● QUOTED PASSAGE
>>>

Amos Lee show in Virginia to benefit NOMRF

The New Orleans Musicians Relief Fund sends grants to assist musicians who are still displaced 19 months after their homes were destroyed. To help address these needs, an Amos Lee benefit on April 27th at James Madison University in Virginia has been booked by Blink of an Eye Productions. The student who founded Blink of an Eye was shaken by the tragedy at Virginia Tech this week, but she is continuing on with the concert and feels it will be an opportunity for healing.

NOMRF Founder Jeff Beninato, who as a teenager played bass on Bourbon Street with both of Fats Domino’s sons, and his wife, writer Karen Dalton Beninato, founded the New Orleans Musicians Relief Fund while displaced for months after Hurricane Katrina. The couple eventually went back to retrieve some of their furnishings, with no power in their Mid-City neighborhood and the National Guard patrolling the area at night.

They settled in Illinois, and can empathize with calls from displaced musicians trying to get by. The Fund is collaborating with a home furnishing nonprofit to help musicians starting to move back as more Road Home grants come through. But finding an audience can be a struggle since more than half New Orleans’ population is still gone. Many displaced musicians are trying to get re-established.

"If you're not a band leader, or if you play a style of music New Orleans is not traditionally known for, it takes longer to get your music career going in a new area. These are the musicians who are eligible for help from fewer and fewer outlets," Beninato said.

Through nomrf.org and Exiled on Main Street, they honor displaced musicians including vocalist Timothea Beckerman who died without ever making it home. Beninato lost two friends and former bandmates to the storm.

"Scott Sherman was my competition in junior high school band had one of the best garage bands out of New Orleans, Dr. Spec's Optical Illusions. Playing with him was my last gig before the storm at a Ponderosa Stomp event. As far as anyone knows, he was dropped off on Danziger Bridge and died there."

"And we lost Barry Cowsill, who adopted New Orleans along with his sister Susan, and was a fellow musician and a genius writer. The Partridge Family was based on their life story. So many famous musicians have thrived in this city because they all realize how important New Orleans pop style is to American music,” says Beninato.

NOMRF supporters include Dr. John who played a benefit for Wardell Quezergue in Chicago and surprised Wardell with his Grammy certificate to replace the one he lost to the storm. The grass-roots fund makes donations go further by hiring no professional fund-raisers. “Our help comes from individual music lovers all over the world, “ Karen said, “This summer, musician Joe Topping flew over from Liverpool and walked 1,300 from Chicago to New Orleans in support of the musicians.”

<<<

● THINGS TO DO
- A) In the article on the NOMRF benefit, replace "concert" with "show" and write out the stretch from "The New Orleans Musicians Relief Fund sends" through "area at night.".
- B) Please list every city named in the article on the NOMRF benefit.

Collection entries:
>>>

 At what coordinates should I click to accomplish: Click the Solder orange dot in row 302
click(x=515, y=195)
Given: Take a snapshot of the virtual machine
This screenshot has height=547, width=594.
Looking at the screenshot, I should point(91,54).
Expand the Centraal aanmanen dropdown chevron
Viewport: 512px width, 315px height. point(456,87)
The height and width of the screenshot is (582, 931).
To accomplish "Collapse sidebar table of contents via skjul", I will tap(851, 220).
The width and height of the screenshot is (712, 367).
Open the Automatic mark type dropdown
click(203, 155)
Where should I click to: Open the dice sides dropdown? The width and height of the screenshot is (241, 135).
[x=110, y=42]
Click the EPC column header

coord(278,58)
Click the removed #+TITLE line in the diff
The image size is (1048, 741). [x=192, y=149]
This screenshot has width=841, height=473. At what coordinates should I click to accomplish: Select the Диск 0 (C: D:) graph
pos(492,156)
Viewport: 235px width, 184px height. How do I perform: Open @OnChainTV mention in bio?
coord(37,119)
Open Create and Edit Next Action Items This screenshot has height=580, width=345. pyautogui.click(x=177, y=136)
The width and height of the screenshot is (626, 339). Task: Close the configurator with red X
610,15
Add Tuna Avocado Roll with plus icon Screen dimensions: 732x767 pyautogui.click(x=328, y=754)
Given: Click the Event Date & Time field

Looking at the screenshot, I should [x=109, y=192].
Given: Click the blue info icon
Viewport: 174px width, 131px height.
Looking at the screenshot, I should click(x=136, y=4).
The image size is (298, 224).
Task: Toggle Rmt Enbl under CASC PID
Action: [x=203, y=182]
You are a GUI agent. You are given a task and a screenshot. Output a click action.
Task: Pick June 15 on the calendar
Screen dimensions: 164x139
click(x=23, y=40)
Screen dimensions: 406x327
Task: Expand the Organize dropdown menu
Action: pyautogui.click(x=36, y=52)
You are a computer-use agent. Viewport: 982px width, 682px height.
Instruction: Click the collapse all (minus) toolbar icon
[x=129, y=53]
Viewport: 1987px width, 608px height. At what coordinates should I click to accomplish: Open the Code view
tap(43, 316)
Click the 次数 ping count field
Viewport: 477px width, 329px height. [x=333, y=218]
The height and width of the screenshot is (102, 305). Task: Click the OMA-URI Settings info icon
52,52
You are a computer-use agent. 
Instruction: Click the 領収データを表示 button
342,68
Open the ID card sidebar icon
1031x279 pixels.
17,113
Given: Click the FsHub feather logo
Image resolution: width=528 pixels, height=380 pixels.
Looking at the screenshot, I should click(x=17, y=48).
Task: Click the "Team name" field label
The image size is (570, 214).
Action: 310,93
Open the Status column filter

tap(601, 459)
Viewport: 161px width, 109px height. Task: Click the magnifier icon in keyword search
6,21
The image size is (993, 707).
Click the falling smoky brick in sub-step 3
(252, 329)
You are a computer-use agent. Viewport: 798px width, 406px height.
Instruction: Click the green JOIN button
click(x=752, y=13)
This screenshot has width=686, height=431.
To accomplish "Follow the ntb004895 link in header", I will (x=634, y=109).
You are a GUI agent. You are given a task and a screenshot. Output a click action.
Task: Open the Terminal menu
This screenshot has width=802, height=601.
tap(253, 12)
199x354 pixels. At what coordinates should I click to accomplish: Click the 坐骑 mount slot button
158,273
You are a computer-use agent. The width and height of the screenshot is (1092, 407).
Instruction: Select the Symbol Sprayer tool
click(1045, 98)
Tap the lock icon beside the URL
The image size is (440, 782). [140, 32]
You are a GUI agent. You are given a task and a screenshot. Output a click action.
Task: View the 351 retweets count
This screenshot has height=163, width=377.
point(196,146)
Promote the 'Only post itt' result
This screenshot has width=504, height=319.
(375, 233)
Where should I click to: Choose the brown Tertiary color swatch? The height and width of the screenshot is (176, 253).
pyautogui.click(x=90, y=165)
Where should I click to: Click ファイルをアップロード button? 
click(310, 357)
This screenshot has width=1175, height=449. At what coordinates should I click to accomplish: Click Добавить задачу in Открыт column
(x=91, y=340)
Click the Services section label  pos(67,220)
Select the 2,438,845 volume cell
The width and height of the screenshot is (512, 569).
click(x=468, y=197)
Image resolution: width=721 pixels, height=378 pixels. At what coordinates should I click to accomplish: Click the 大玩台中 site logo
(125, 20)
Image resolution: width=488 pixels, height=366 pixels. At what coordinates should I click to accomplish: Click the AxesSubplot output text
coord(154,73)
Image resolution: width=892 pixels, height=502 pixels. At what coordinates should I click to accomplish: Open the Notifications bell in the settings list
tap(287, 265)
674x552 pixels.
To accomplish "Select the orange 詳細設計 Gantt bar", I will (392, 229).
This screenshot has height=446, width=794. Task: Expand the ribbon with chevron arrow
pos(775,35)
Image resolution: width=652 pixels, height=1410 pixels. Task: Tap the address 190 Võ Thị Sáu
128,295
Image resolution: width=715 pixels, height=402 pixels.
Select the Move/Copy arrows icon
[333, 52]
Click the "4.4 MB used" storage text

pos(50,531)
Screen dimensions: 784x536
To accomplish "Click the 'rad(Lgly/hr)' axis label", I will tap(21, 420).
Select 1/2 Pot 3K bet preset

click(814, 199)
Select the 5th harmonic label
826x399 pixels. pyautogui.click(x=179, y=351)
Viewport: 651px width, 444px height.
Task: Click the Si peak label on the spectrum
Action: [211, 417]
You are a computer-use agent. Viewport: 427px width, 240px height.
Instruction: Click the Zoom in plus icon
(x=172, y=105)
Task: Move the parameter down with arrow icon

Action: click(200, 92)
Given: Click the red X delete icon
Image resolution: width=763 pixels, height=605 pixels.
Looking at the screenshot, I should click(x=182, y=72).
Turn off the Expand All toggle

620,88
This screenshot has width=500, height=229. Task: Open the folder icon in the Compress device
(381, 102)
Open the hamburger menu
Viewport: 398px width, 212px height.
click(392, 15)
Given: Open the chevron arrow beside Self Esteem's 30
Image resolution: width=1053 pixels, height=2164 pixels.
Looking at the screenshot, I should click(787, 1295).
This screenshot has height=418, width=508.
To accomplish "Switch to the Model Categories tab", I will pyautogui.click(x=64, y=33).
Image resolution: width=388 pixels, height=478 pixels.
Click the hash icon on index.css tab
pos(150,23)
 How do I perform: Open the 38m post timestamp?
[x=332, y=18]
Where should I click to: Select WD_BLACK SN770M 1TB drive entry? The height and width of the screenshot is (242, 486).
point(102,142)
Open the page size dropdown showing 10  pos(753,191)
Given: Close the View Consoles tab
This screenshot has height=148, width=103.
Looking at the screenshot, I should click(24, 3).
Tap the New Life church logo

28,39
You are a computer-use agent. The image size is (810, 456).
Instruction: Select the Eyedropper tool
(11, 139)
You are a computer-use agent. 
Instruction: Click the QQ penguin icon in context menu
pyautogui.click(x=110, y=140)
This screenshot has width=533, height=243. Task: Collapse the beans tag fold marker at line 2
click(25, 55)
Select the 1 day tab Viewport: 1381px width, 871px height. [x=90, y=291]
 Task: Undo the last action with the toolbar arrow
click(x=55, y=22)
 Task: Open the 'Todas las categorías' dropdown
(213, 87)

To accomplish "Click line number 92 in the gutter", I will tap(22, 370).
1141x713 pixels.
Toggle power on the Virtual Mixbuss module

<<<

● RESPONSES BY TASK
- A)
The New Orleans Musicians Relief Fund sends grants to assist musicians who are still displaced 19 months after their homes were destroyed. To help address these needs, an Amos Lee benefit on April 27th at James Madison University in Virginia has been booked by Blink of an Eye Productions. The student who founded Blink of an Eye was shaken by the tragedy at Virginia Tech this week, but she is continuing on with the show and feels it will be an opportunity for healing.

NOMRF Founder Jeff Beninato, who as a teenager played bass on Bourbon Street with both of Fats Domino’s sons, and his wife, writer Karen Dalton Beninato, founded the New Orleans Musicians Relief Fund while displaced for months after Hurricane Katrina. The couple eventually went back to retrieve some of their furnishings, with no power in their Mid-City neighborhood and the National Guard patrolling the area at night.

- B) New Orleans, Chicago, Liverpool